EXCERPT:
Plus, those words seem so insensitive to me. Having cancer, an autoimmune disease, anxiety, a chronic illness, a mental illness, addiction isn’t fun. Suffering my friends, is not fun.
Trust me, if those of us that are suffering could make it go away, or find a way out of it, don’t you think we would?
Let me tell you, its 10 times harder when you have doctors who are refusing to correlate your symptoms with your diagnosis. Despite everything you find online to tell you otherwise, and despite anything you try and tell them. The doctors that “know best” really do make you start to question yourself and your sanity.
As irritating as it can be, that’s not what this should be about. What we really need is help and support.
So instead, i think its important to go over how you can help those in your life who are on a similar journey.
Start listening to understand us instead of listening to respond.
Sometimes we just need someone to listen and not for someone to tell us what they think we are doing wrong, or what they think we could be doing different. Those types of feelings trigger walls to go up, especially when we don’t feel that we are being supported.
When anyone is on a self advocacy journey, they need all the support that they can.
Don’t assume you have it all figured out.
Thinking you have something all figured out when you have read about it, but have never actually lived through it yourself is really frustrating to us and pushes us away.
Learn about our illness with us.
Be interested in figuring out what and why we are suffering so that you can help come up with other solutions to overcome the best that we can. Especially together and with our loved ones.
Don’t get angry with us when we cant explain why we are feeling the way we are.
Sometimes its hard to explain how we are feeling when we don’t understand it ourselves. It takes time to process what is going on in your body and to tap into your intuition.
Let us feel the feelings.
When you are advocating for yourself in any sort of fashion you discover and uncover emotions you didn’t know where there. It’s important for any one of us to feel the feelings, and to allow ourselves to sit with our emotions. As long as we don’t stay there too long. That’s when we need your encouragement to start looking ahead to whatever is next.

DIRECTIONS:
- A) Edit the piece on supporting loved ones with illness, starting with "So instead, i" and going on through "that they can.", and change "self advocacy journey" to "path of self-advocacy".
- B) Continue the piece on supporting loved ones with illness from where it stops.
The data after this point comes from a separate source.

INFORMATION SHOWN:
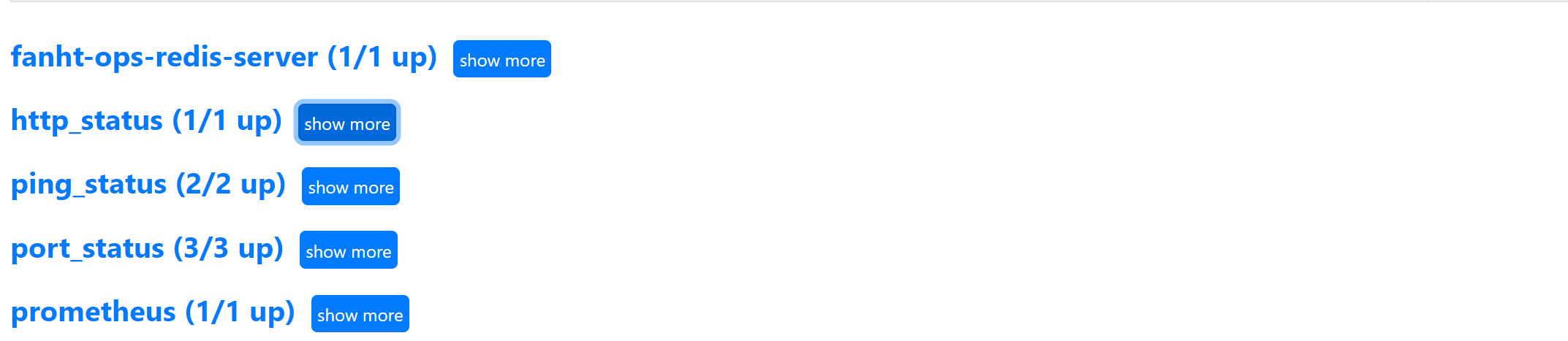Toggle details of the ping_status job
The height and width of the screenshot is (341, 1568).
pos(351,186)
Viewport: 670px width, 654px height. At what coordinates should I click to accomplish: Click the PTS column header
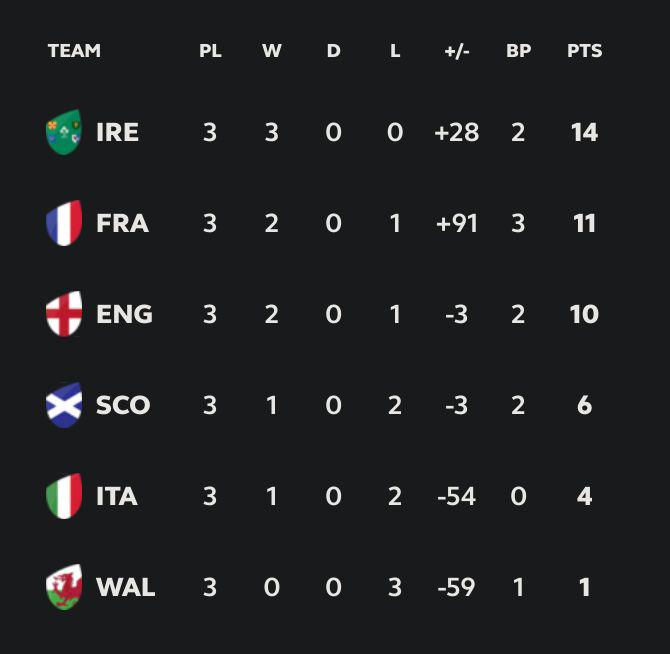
* * *
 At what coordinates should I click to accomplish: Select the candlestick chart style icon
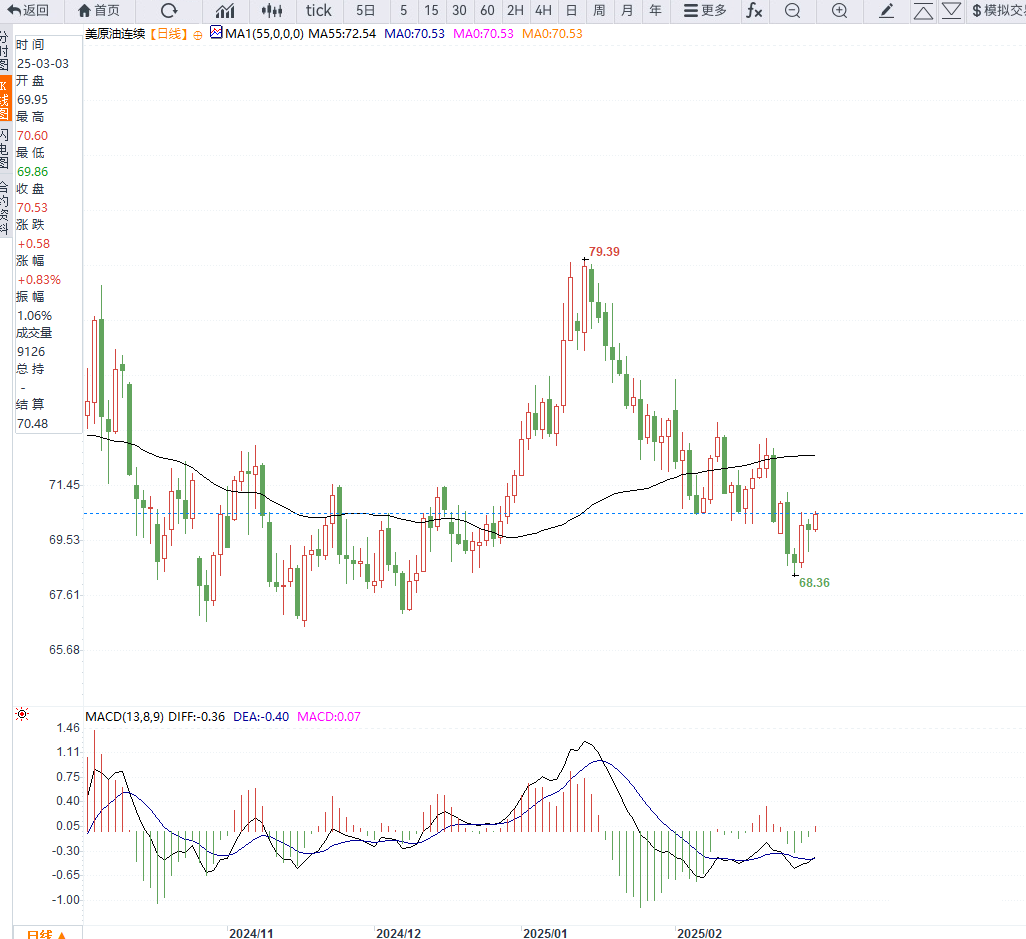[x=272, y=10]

ANSWERS BY TASK:
- A)
So instead, i think its important to go over how you can help those in your life who are on a similar journey.
Start listening to understand us instead of listening to respond.
Sometimes we just need someone to listen and not for someone to tell us what they think we are doing wrong, or what they think we could be doing different. Those types of feelings trigger walls to go up, especially when we don’t feel that we are being supported.
When anyone is on a path of self-advocacy, they need all the support that they can.

- B)
Stop questioning our symptoms.
Those of us who are interested in finding answers for ourselves are usually not the ones who are making up symptoms in their head. Trust us when we tell you or show you how we are feeling, we need your support and not your criticism.
Listen to our silent needs.
The things that we stay most quiet about are sometimes the things that we are the most upset about. Constantly living in pain makes it hard to want to mention any other need. But those needs can be just as important.
Support us in the decisions we make to better our selves.
The decisions we make for ourselves might not always be what others think we need, but what we really need is support in what we think is best.
Invite us to enjoy life with you.
We want to feel as normal as we can.
Let us know were needed.
We don’t want to be a source of problems. It’s easy to start thinking that we are a burden because of our unresolved symptoms. We need to feel needed.
Be there for us, even when we say we’re fine.
Sometimes its easier to just utter the words “i’m fine” rather than explain jumbled up feelings.
Remind us why we need to love ourselves & why self advocacy is so important for us.
Sometimes we just need to hear it from someone close to us for it to start ringing true in our mind.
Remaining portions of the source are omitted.